Extrait du document:
________________________________________
Après une attente infinie, Free est sur le point d’enfin dévoiler sa septième génération de Freebox. Elle devra être bien plus qu’un modem, bien plus qu’un boîtier TV. Il lui faudra assurer et définir les usages des années 2020, avec intelligence.

Huit ans et des attentes de plus en plus énormes, pour ne pas dire « indéfinissables ». La dernière fois que Free a fait sa Révolution, c’était en décembre 2010. Le FAI a bel et bien lancé des box depuis, mais aucune qui ait été destinée à redéfinir un marché. La v7 aura donc la lourde tâche de répondre aux attentes énormes du marché et des fans de Free, qui espèrent voir l’ancien « trublion des télécoms » innover et bousculer à nouveau un microcosme qui s’endort.

Porté par cette communauté forte, mais qui s’étiole un peu, Free fait face à une baisse de son nombre d’abonnés et à des concurrents qui ont adopté ses recettes, qui lui disputent son titre de FAI le moins cher.
________________________________________
Lignes de données:
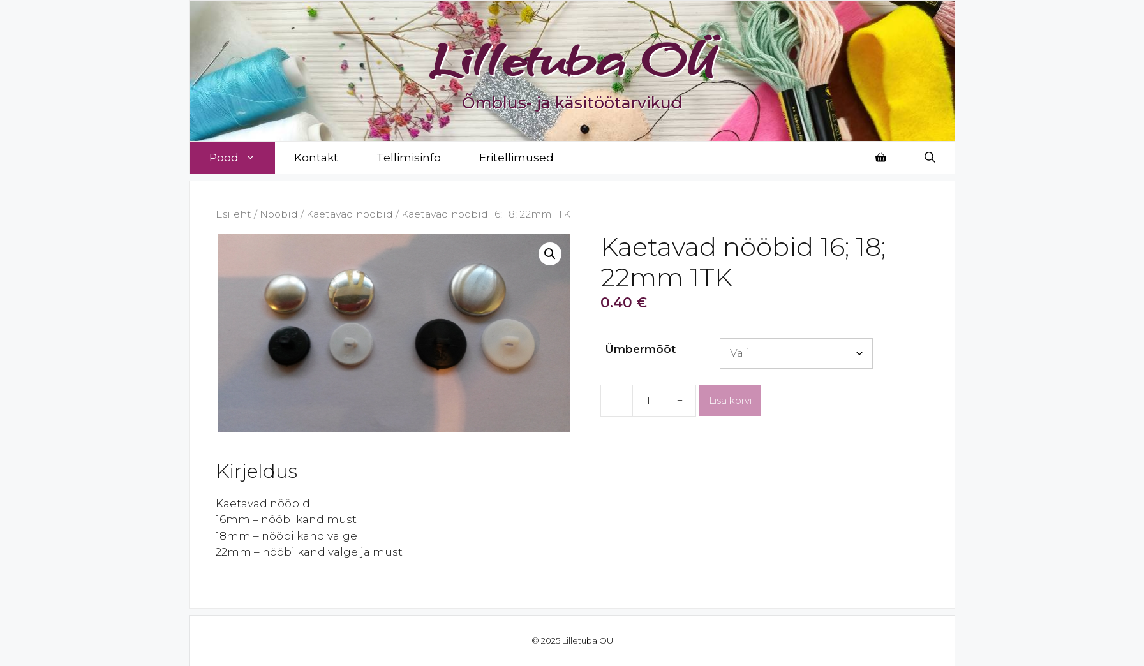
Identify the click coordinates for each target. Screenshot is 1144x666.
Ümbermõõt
________________________________________
Consigne: Relevez dans l'extrait sur la nouvelle Freebox toutes les indications de date ou de durée qui contiennent un nombre. Les lignes forment un contenu à part, indépendant de l'extrait.

Corrigé:
- années 2020
- Huit ans
- décembre 2010